> **Set exercise 1**: Duplicate everything in the Upper Gunnison water passage from "In 1998, pleading" down to "stayed in the valley.".
— start of Reading text —
In 1998, pleading a need to recharge the “war chest” for fighting out-of-basin diversion, the District got a mill levy increase from one to two mills in a special election, raising its annual revenues to around $550,000. But the debate in the newspapers over this increase left little doubt that — while the people of the valley would pay a lot to keep Upper Gunnison water in the Upper Gunnison — it would be a much different situation if the UGRWCD Board came back asking for a substantial — well, huge — levy increase to build dams in the valley. In fact, the groups uniting with the Board to oppose diversion out of the valley began to fracture over what to do with the water if it stayed in the valley.

AT THAT POINT, the challenge was to decide what to do with the water in the valley. With that in mind, environmentalist Butch Clark, founder of POWER (People Opposed to Water Export Raids) and, for one term, a member of the UGRWCD Board, organized a “Watershed Evaluation Team” (WET) to develop alternatives to conventional dam-and-ditch water development.
— end of Reading text —
> **Set exercise 2**: Rewrite everything in the records from the line containing "Open the generals.osp" down to the line containing "Viewport: 816px width, 492px", both lines included, changing "Asia Stocks" to "Europe Stocks" and leaving the rest unchanged. Return only these lines, and leave out the pictures.
— start of Dataset content —
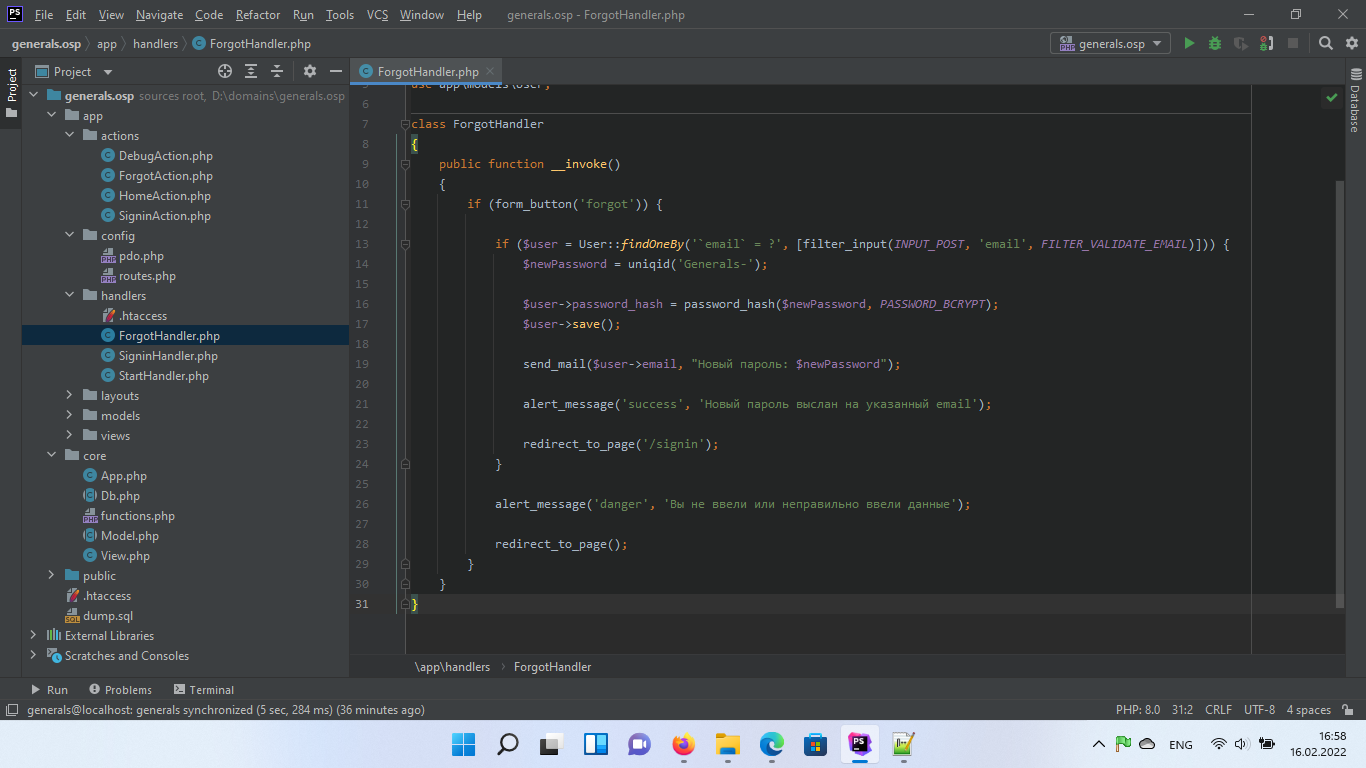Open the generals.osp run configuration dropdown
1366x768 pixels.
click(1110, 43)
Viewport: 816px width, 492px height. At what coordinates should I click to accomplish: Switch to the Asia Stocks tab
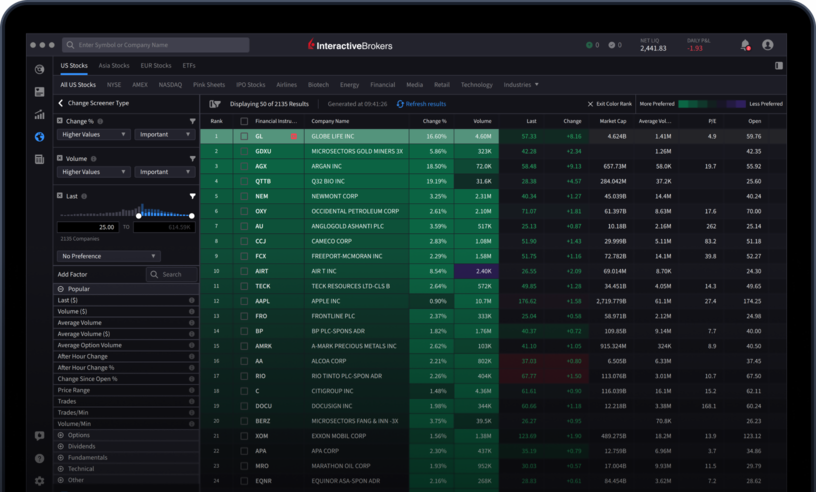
— end of Dataset content —
— start of Dataset content —
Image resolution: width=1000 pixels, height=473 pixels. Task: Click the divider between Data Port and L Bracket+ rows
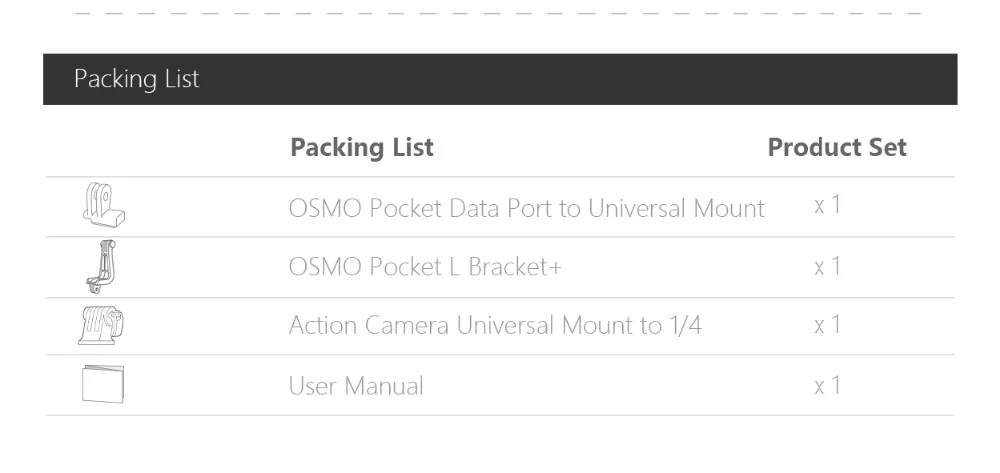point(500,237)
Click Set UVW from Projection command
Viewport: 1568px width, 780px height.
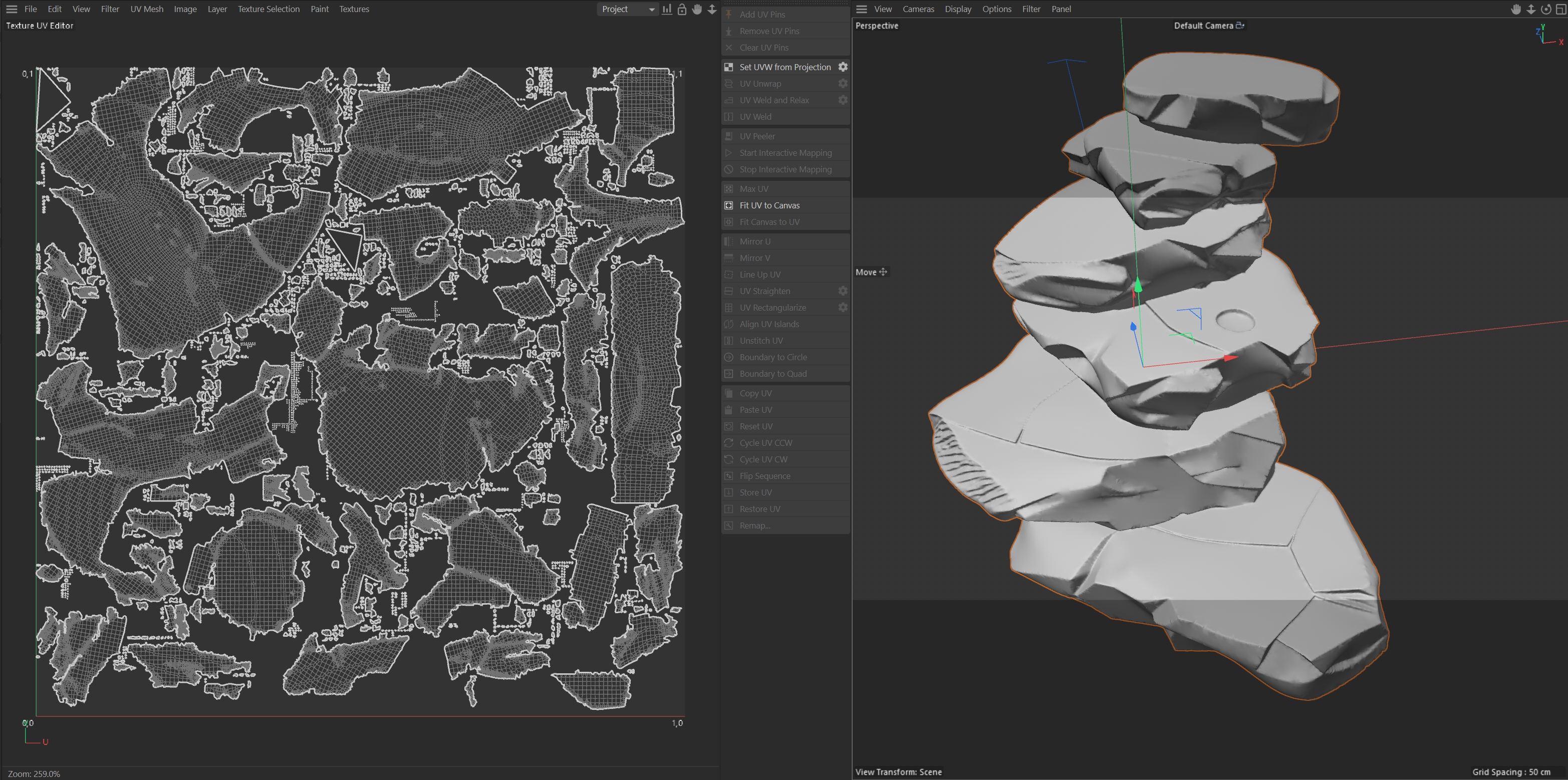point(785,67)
— end of Dataset content —
> **Response 1**:
In 1998, pleading a need to recharge the “war chest” for fighting out-of-basin diversion, the District got a mill levy increase from one to two mills in a special election, raising its annual revenues to around $550,000. But the debate in the newspapers over this increase left little doubt that — while the people of the valley would pay a lot to keep Upper Gunnison water in the Upper Gunnison — it would be a much different situation if the UGRWCD Board came back asking for a substantial — well, huge — levy increase to build dams in the valley. In fact, the groups uniting with the Board to oppose diversion out of the valley began to fracture over what to do with the water if it stayed in the valley.

> **Response 2**:
Open the generals.osp run configuration dropdown
1366x768 pixels.
click(1110, 43)
Viewport: 816px width, 492px height. At what coordinates should I click to accomplish: Switch to the Europe Stocks tab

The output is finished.